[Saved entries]
——————

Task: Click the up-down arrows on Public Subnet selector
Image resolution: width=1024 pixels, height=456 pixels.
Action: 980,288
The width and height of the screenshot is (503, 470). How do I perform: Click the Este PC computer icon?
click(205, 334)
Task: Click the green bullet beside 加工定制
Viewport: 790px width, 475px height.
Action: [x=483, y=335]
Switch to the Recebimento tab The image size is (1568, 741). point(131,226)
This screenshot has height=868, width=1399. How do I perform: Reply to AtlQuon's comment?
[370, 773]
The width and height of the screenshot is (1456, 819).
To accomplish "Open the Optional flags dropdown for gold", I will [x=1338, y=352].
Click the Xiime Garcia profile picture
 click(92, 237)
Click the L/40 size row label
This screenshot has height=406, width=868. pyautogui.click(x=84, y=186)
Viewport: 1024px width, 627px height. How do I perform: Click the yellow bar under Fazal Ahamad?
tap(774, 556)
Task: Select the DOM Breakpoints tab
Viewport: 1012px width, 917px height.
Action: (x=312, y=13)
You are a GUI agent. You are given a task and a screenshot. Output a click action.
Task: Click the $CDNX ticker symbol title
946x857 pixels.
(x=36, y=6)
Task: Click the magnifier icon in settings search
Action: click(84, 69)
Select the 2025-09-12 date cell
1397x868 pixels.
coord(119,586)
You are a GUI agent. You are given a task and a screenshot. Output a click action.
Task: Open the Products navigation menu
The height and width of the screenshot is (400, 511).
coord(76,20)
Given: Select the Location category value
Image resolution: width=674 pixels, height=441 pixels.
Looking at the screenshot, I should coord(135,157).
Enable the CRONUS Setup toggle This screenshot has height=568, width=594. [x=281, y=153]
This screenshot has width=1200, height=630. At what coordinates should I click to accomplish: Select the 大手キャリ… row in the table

——————

→ Work to complete
Go over the data and return every line that includes the word "Open".

→ Response box
To accomplish "Open the Optional flags dropdown for gold", I will [x=1338, y=352].
Task: Open the Products navigation menu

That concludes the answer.